Once the nano-TAB files have been created, the files can be validated and submitted into nanotechnology resources that support the nano-TAB specification. It is anticipated that validation of the files may occur via a validation service that leverages a modified version of the ISA-TAB validator. It is also anticipated that nanotechnology resources like caNanoLab, the NBI, and other resources will provide facilities for importing/exporting nano-TAB files as the nano-TAB specification evolves.

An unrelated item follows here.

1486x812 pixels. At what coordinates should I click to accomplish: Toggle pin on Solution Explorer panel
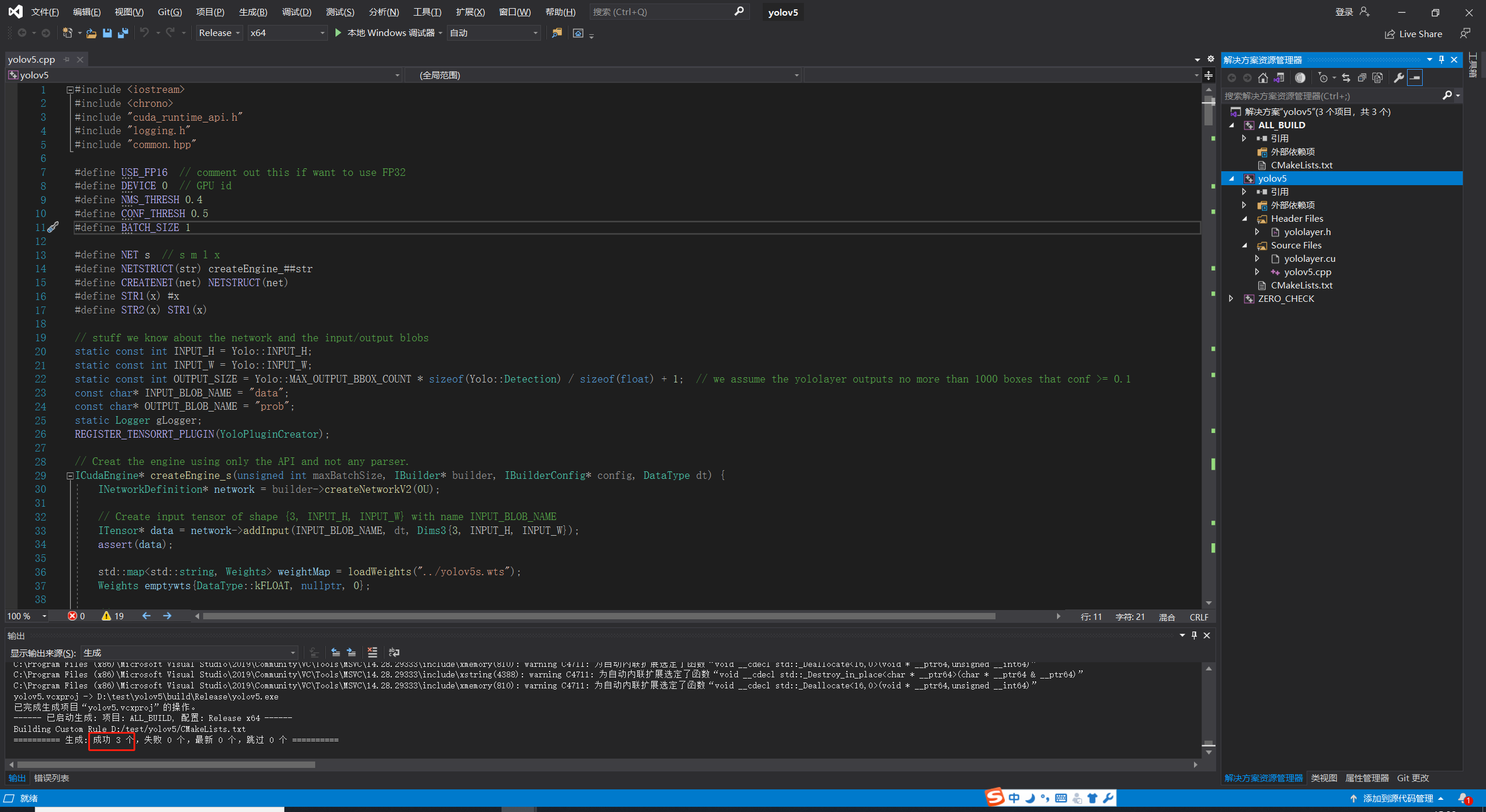tap(1441, 60)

3. Relationship to Other Standards
nano-TAB file format leverages and extends the investigation, study, and assay files of the ISA-TAB (Investigation/Study/Assay-TAB delimited) format. The ISA-TAB format is a general purpose framework for sharing metadata and data from omics-based experiments [ref]. The ISA-TAB Investigation file is used for three purposes: 1) to record all declarative information referenced in other files; 2) to relate Assay files to Study files; and 3) to group multiple Study files that are part of the same investigation. The ISA-TAB Study file is used to record information about the source, sampling methodology, treatment, preparation, and characteristics of the subjects (biospecimens) studied using one or more assays under an investigation. The nano-TAB format includes an additional type of file called the Material file which is used to record information about the chemical and structural descriptions of the nanomaterial formulations and other types of chemical samples (e.g., drug formulations). The ISA-TAB Assay file is used to record information about the assay protocols and references to data files.
3.2 NanoParticle Ontology (NPO)
Section 1.3 provides a brief overview of the NanoParticle Ontology (NPO). The NPO will provide the terms and relationships for the description and characterization of nanomaterials in the nano-TAB file format. NPO also provides the knowledge framework for developing and using the Material file format.
3.3 LS DAM
The caBIG Life Sciences Domain Analysis Model (LS DAM) provides a shared view of the semantics of the life sciences domains that are represented by the different workspaces in the caBIG infrastructure. It has a nano sub domain, which was developed based on caNanoLab object model and NPO terms. LS DAM makes a distinction between biospecimens (e.g., cell line, tissue samples, body fluid samples, organ parts) and materials that are not derived from a cell, tissue, organ or body (e.g., nanoparticle formulations, drug formulations, solvent, etc.). This motivated the use of the term “material sample” in the nano-TAB material file.